A decade later, the IBM cloud hosts 240,000 users and supports a network of 300 ecosystem partners. IBM's roadmap now extends through the early 2030s. The company plans to deliver its first fault-tolerant quantum computer, called Starling, in 2029, with 200 qubits running 100 million gates. By 2033, it envisions a 2,000-qubit system called Blue Jay, capable of running one billion gates.

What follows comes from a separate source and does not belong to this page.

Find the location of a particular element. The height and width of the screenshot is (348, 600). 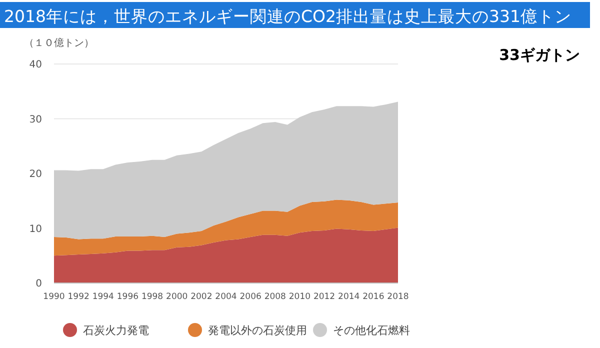

x-tick-label: 2002 is located at coordinates (201, 297).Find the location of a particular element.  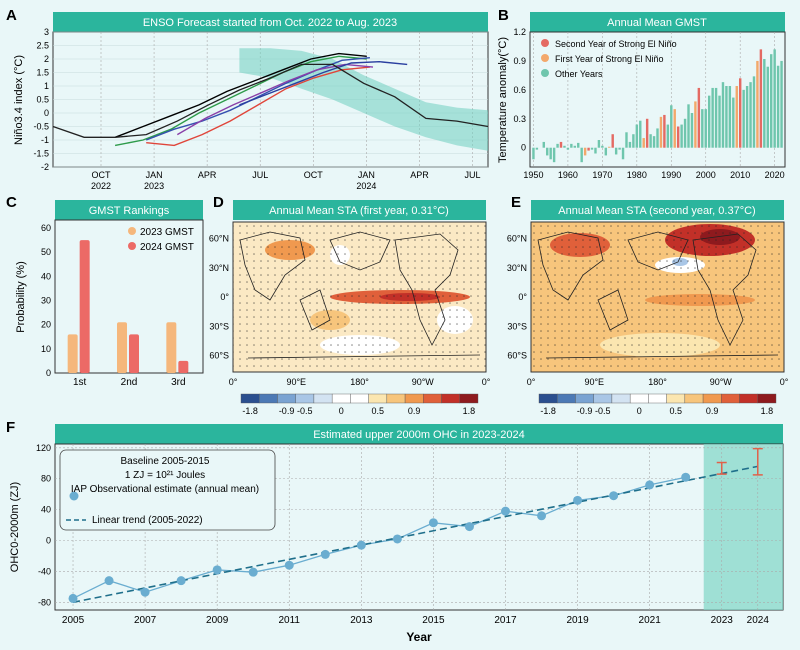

At its November 2025 Quantum Developer Conference, IBM unveiled progress toward delivering quantum advantage by the end of 2026 and fault-tolerant quantum computing by 2029. The IBM-RIKEN collaboration made the integration concrete. IBM and RIKEN unveiled the first IBM Quantum System Two deployed outside the U.S., and it was co-located with RIKEN's Fugaku supercomputer, one of the most powerful classical systems on Earth. The two machines ran a quantum chemistry problem in a closed loop, feeding data back and forth in an unbroken workflow.
That is not a demonstration of physics. It is a demonstration of computing architecture. NVIDIA, meanwhile, announced Ising, a family of open-source quantum AI models that span key quantum workloads, starting with calibration for automating the tuning of quantum processors and decoding for accelerating real-time quantum error correction. The premise is that GPUs should manage the classical bottlenecks, such as error correction and calibration, that limit quantum hardware. The models integrate with NVIDIA's CUDA-Q software platform and the NVQLink hardware interconnect to connect quantum processors to GPU systems.
What broke the framing
The "decade away" framing held because quantum computing remained a physics experiment. Progress was measured in qubit counts and gate fidelities, metrics legible to researchers but opaque to anyone planning infrastructure budgets. What disrupted it was not a single result but a convergence.
Microsoft designed a quantum processor to fit into standard server rack footprints. IBM put a quantum computer next to a classical supercomputer and ran real workloads between them. NVIDIA built AI models to enable quantum hardware to function reliably enough for deployment. These are not milestones in physics. They are milestones in engineering and integration.
In 2020, McKinsey estimated that 5,000 quantum computers would be operational by 2030, though the hardware and software needed to handle the most complex problems may not be available until 2035 or later. That sounds like the same old timeline. The difference is that the machines showing up in 2026 are not laboratory prototypes awaiting a physics discovery. They are processors connected to the existing computing infrastructure, sitting in data centers next to the CPUs and GPUs that run everything else.
The decade may still be about right. But for the first time, what it measures is an engineering schedule, not a physics hope.